The Yangarber approach, based on pattern distribution across documents, runs into problems when unwanted events co-occur frequently with seed events.  The WordNet-based method has shortcomings when a seed term has multiple senses because all WordNet senses are expanded.  Liao ["Filtered Ranking for Bootstrapping in Event Extraction", COLING 2010] has found that these problems can be reduced by combining these expansion criteria;  the distributional criteria tend to favor the appropriate word sense.

Mihai Surdeanu, Jordi Turmo, and Alicia Ageno.
A Hybrid Approach for the Acquisition of Information Extraction Patterns.
Proceedings of the EACL 2006 Workshop on Adaptive Text Extraction and Mining (ATEM 2006), April 2006.

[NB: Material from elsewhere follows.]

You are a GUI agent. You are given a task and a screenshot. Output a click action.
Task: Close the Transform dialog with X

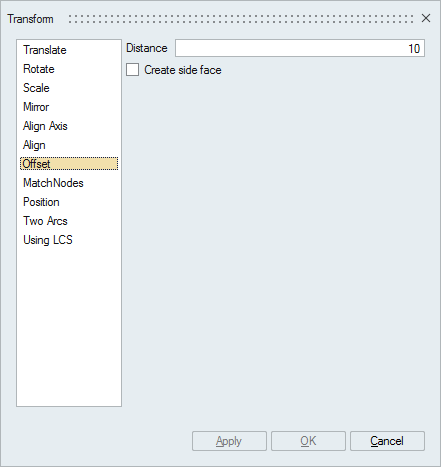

Uses a co-training strategy in which two classifiers seek to classify documents as relevant to a particular scenario. One is an extraction-pattern based classifier similar to Yangarber's; the other is a bag-of-words classifier. In their experiments, the bag-of-words classifier converges quickly; the pattern-based takes much longer. A number of pattern-ranking functions are tried, including the Riloff criterion used by Yangarber. A simpler function adapted from Collins and Singer proves to work better. In general, considerable gains are reported over Yangarber-style bootstrapping.

Demo: On-Demand Information Extraction (Satoshi Sekine, COLING 2006)

Looking ahead:  unsupervised methods

Yusuke Shinyama and Satoshi Sekine.  Preemptive information extraction using unrestricted relation discovery.  HLT-NAACL 2006.

Percy Liang, Michael Jordan, and Dan Klein.  Learning semantic correspondences with less supervision.  ACL-IJCNLP 2009.

Hoifung Poon and Pedro Domingos.  Unsupervised semantic parsing.  EMNLP 2009.